Thousands continue to risk the trip each day. On average, the U.S. Border Patrol's Tucson Sector alone apprehends at least 1,000 illegal entrants each day.
And at least 204 have died in Arizona's punishing borderlands since last October, according to Pima County Medical Examiner's Office statistics. Typically, the illegal entrants succumb to heat exhaustion and dehydration.
"I suggest anyone who has an idea on how to solve the problem on the border spend a few days with Samaritans and see what the people are like," Parks said. "Every time you come into contact with people who are crossing, trying to make a better life, all their stories — every one of them affects you, or it does me."
The Samaritan Patrol, which began in 2002, monitors remote areas near the border daily throughout the year, carrying food, water and emergency medical supplies.
Ferguson recalls a recent encounter with a group of seven members of one family from Michoacan, Mexico, including two boys of about 9 and 10 years old.

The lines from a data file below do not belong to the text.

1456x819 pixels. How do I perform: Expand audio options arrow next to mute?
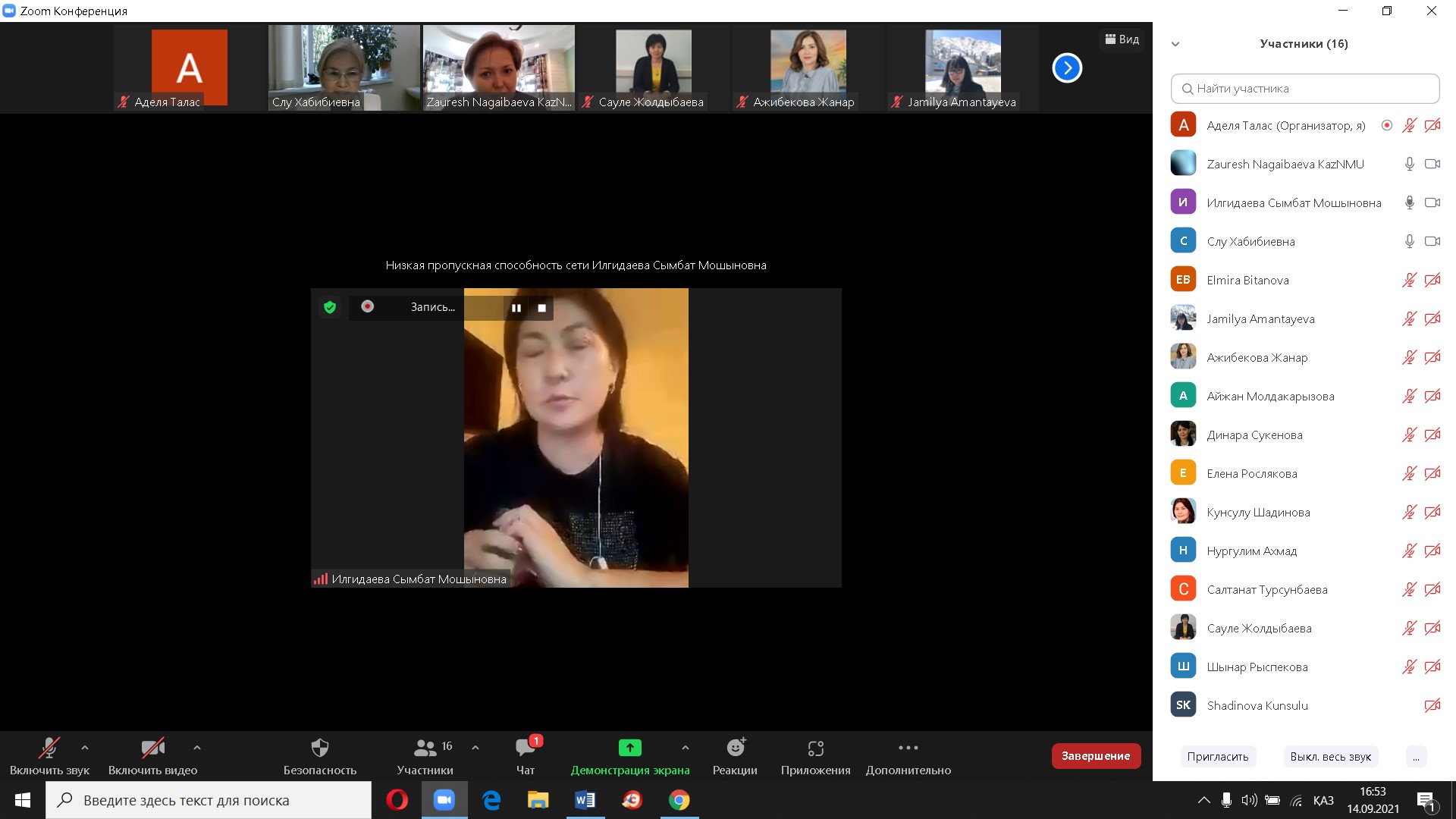[85, 748]
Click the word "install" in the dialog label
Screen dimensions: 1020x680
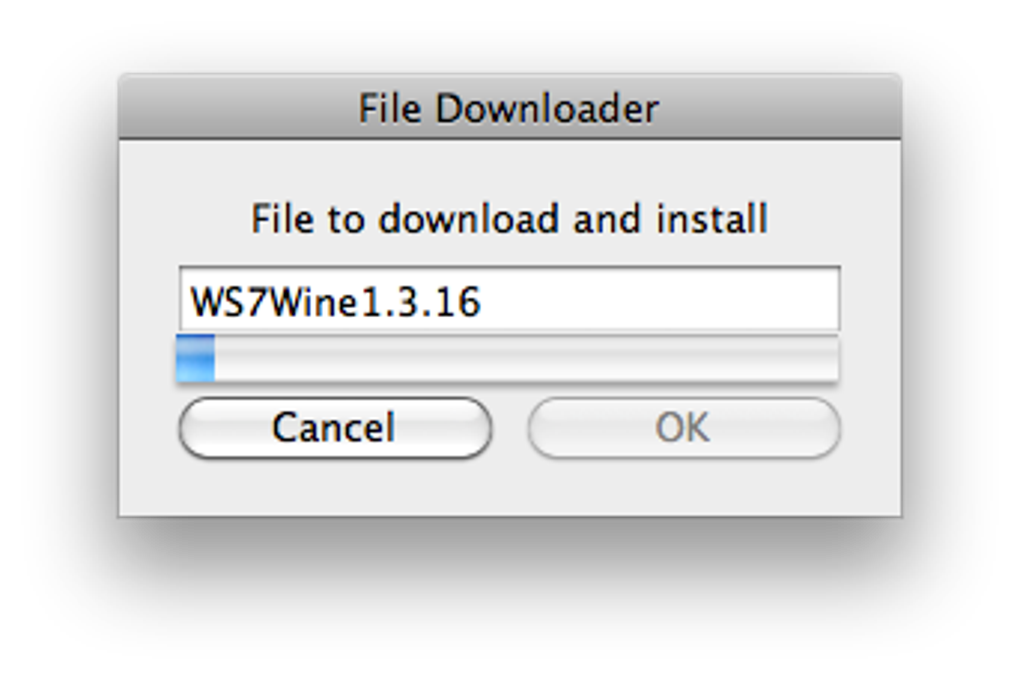711,219
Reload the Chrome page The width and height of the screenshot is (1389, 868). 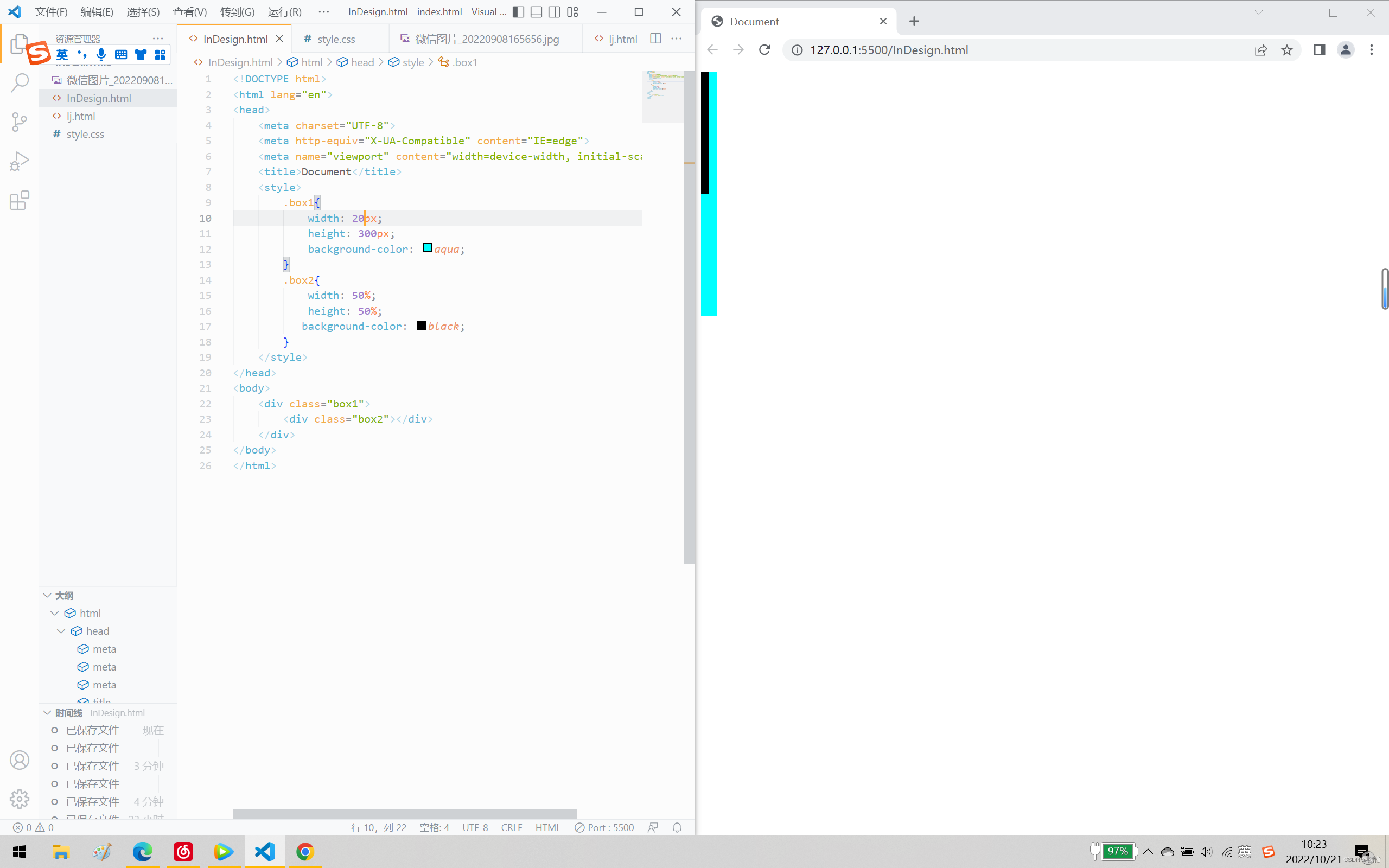764,50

Their 38-year-old father, who had been hoping to find a job in California, was so dehydrated that he was taken by helicopter to St. Mary's Hospital in Tucson for treatment.
The family had been part of a group of 27 crossing the border with a smuggler — coyote — whom they'd paid about $2,000, Ferguson said. But they were too slow, and the group abandoned them.
"They had no idea where they were. They were just amazing people. In three hours in an emergency situation, we really got to know them personally — the boys, where they went to school," she said. "Then they were deported, and we never heard anything else from them."
Price says the children she has encountered are the most memorable. She recalls one little boy giving her the bracelet of saints he was wearing. She has encountered migrants in diabetic comas, migrants who become gravely ill after drinking water from cattle tanks, and others who find it impossible to walk because of severe blisters.
"The thing that we have continually been almost overwhelmed by is the humanity — they are all such kind and good people," Price said. "The migrants are always so grateful and so many of them are so intelligent. They have had menial jobs because of circumstances. They had no other choice."
Ferguson and Parks, both in their 50s, and Price, in her 60s, are writing a collection of stories about their experiences. What they encountered in the desert has widely differed from their expectations.
"I signed up because I kept hearing about all these deaths," Ferguson said. "What I found was grotesque. I saw decent, normal human beings in search of a job going through hell. I don't know how many of the men I've met had their legs amputated from being smashed in a train ride. . . . Everything is surreal, deadly and not nice."